L'intelligenza artificiale (IA) sta diventando parte integrante delle attività aziendali in Belgio.
Secondo gli ultimi dati dell'agenzia statistica europea Eurostat, pubblicati da Acerta Consult, quasi un quarto (24,7%) delle aziende belghe con più di 10 dipendenti utilizza attualmente applicazioni di intelligenza artificiale nelle proprie attività.
Questa cifra rappresenta un incredibile balzo in avanti, con una crescita di quasi l'80% in un solo anno, che colloca il Belgio al terzo posto tra i paesi europei con i più alti tassi di adozione dell'IA, dietro solo a Danimarca e Svezia.
Non solo i giganti della tecnologia, ma anche le piccole e medie imprese (PMI) in Belgio stanno adottando rapidamente l'intelligenza artificiale.
Melina Krantz, esperta di innovazione presso Acerta Consult, ha dichiarato: "Lo scorso anno, l'adozione dell'intelligenza artificiale è aumentata di 10 punti percentuali nelle piccole imprese, di 13 punti percentuali nelle medie imprese e di 18 punti percentuali nelle grandi imprese".
Questa crescita è attribuita alla solida economia belga basata sulla conoscenza, nonché all'intensa concorrenza nei mercati europei e globali.
Il settore dei servizi rimane l'area principale per l'applicazione dell'IA (27,4%), ma anche altri settori come quello manifatturiero (23%) e quello delle costruzioni (10%) stanno registrando una crescita significativa.
Tra le applicazioni di intelligenza artificiale più diffuse figurano l'analisi testuale (15,1%), la generazione automatica di testo e l'automazione di attività ripetitive.
Tuttavia, l'applicazione dell'IA pone anche sfide significative.
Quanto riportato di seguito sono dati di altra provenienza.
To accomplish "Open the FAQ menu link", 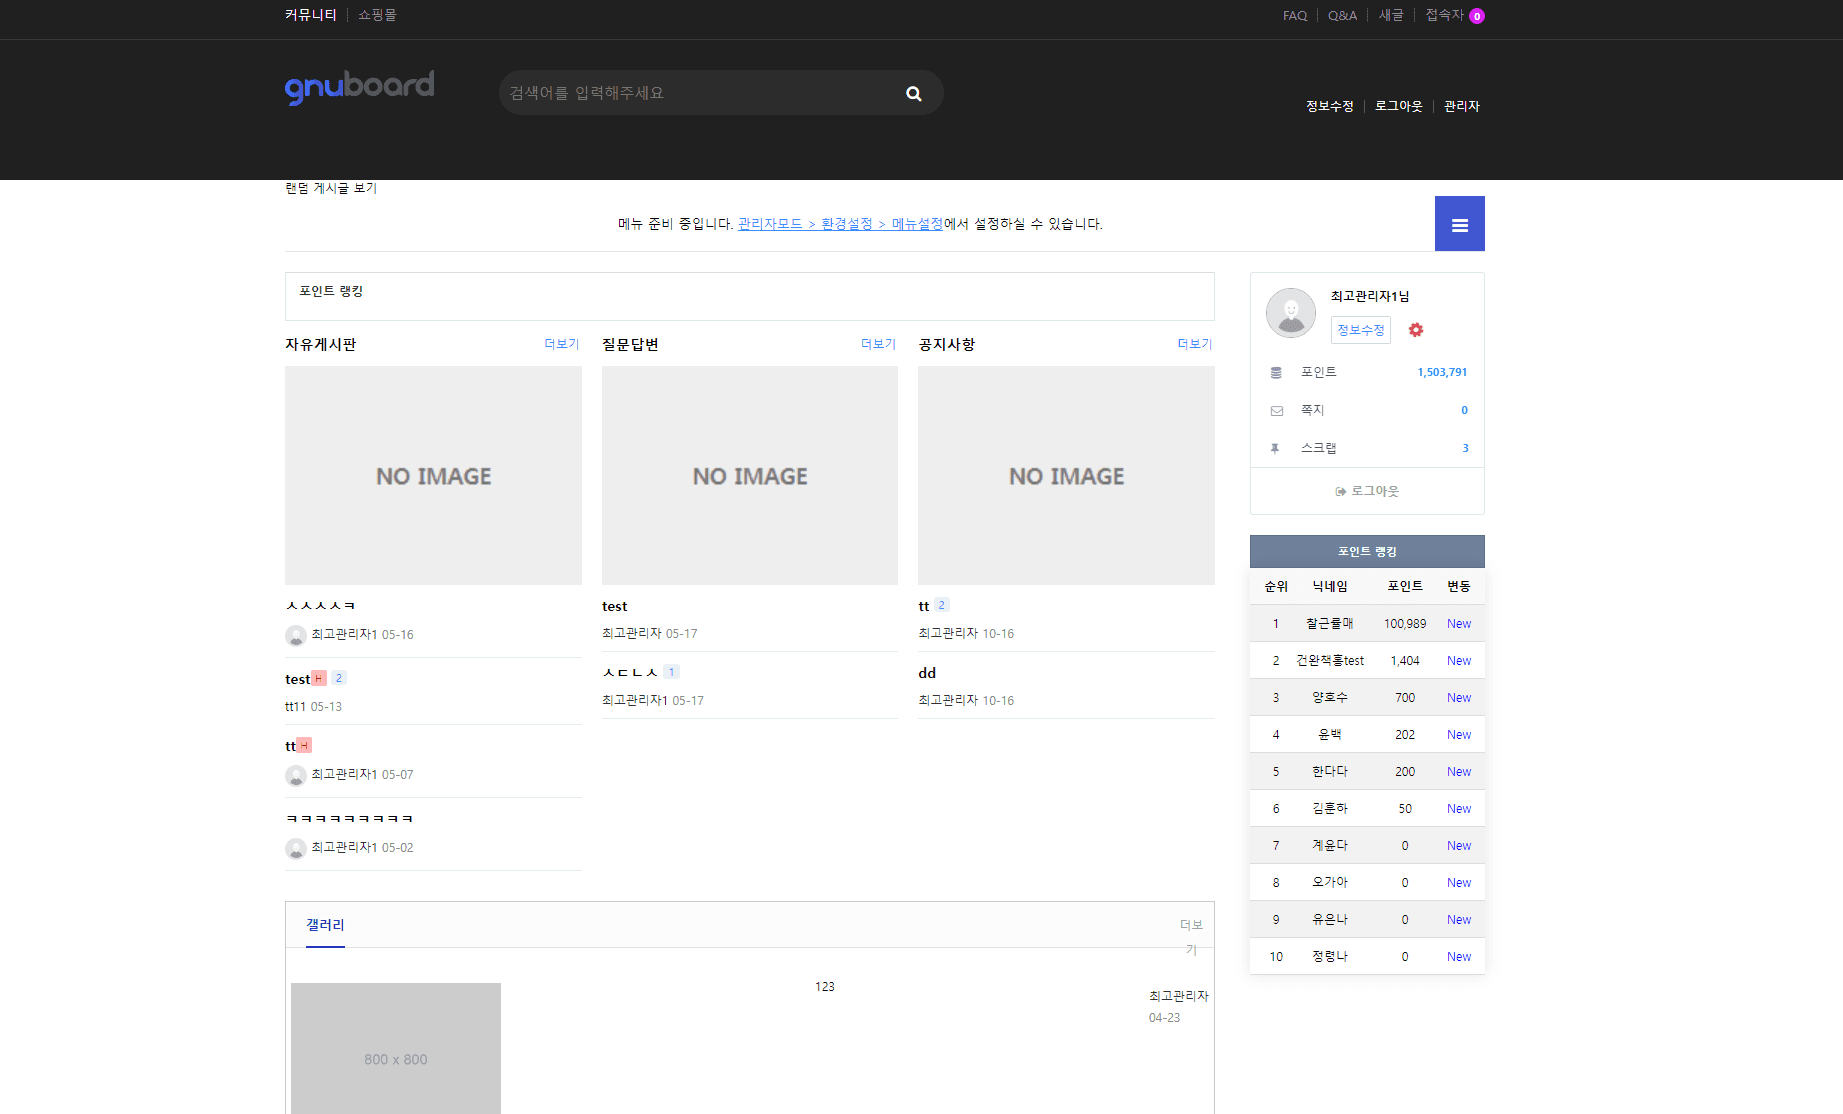I will coord(1295,16).
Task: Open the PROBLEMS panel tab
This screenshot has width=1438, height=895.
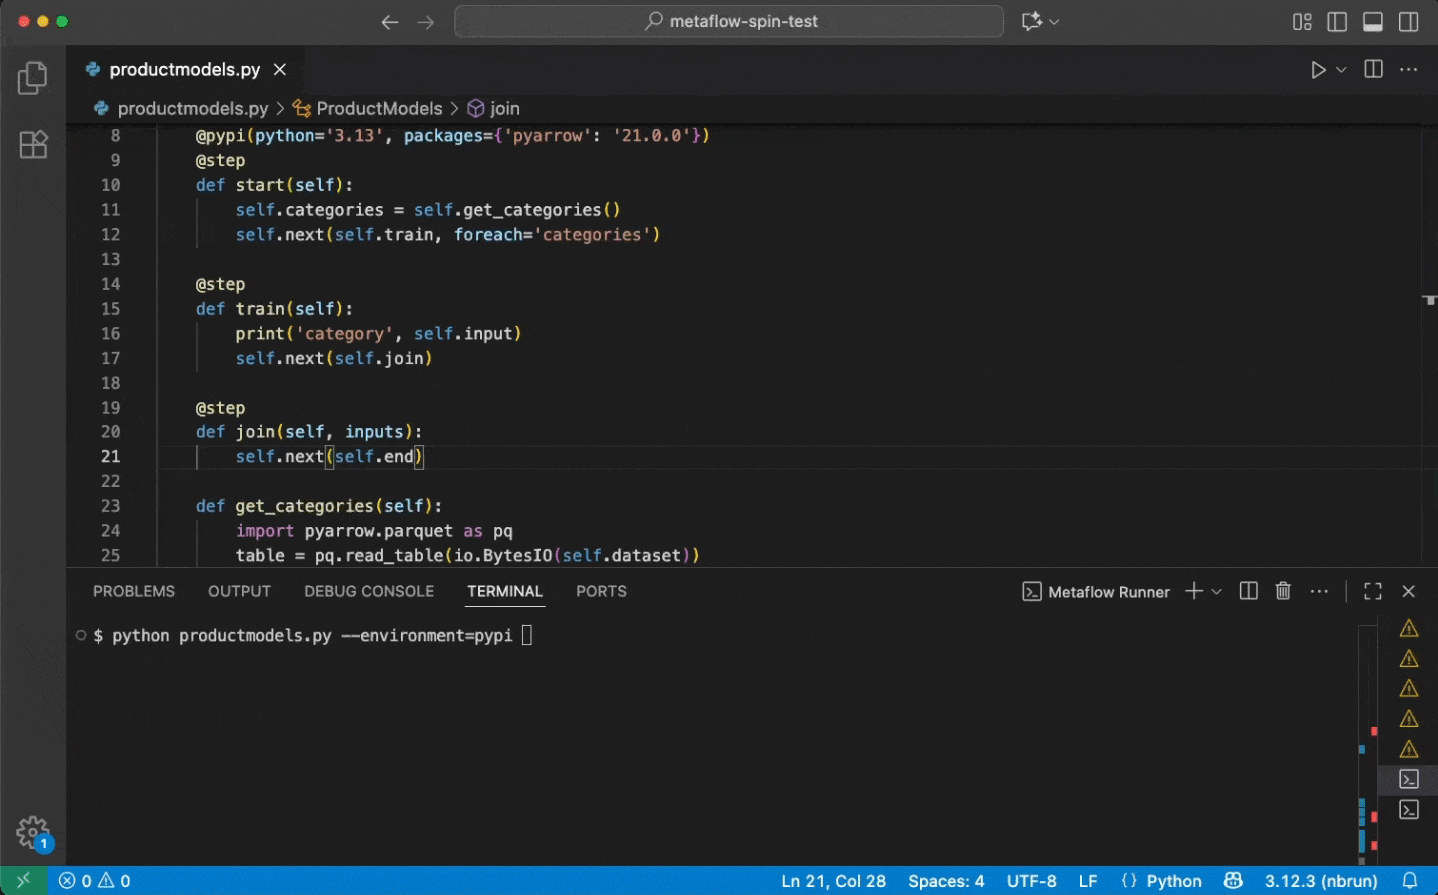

Il 25% delle aziende prevede di ridurre il personale a causa dell'automazione, mentre il 30% ritiene che i dipendenti necessitino di una riqualificazione per adattarsi alle nuove tecnologie.
"I lavoratori devono essere dotati delle conoscenze e delle competenze necessarie per utilizzare l'IA in modo efficace e sicuro", ha sottolineato l'esperta Melina Krantz. Dal 1° agosto 2024 è in vigore il Regolamento sull'IA dell'Unione Europea, che impone norme più severe in materia di sicurezza dei dati, trasparenza e verifica dell'IA.
Le imprese belghe devono conformarsi a queste normative e garantire che l'intelligenza artificiale venga utilizzata in modo responsabile.
Secondo l'esperta Melina Krantz, l'intelligenza artificiale non dovrebbe essere fine a se stessa, ma piuttosto uno strumento per migliorare l'efficienza e creare valore aggiunto. Le aziende devono scegliere applicazioni di intelligenza artificiale adatte alle proprie esigenze e ai propri obiettivi.
Nel contesto della crescente diffusione dell'intelligenza artificiale, bilanciare benefici e rischi è essenziale per garantire lo sviluppo sostenibile dell'economia belga.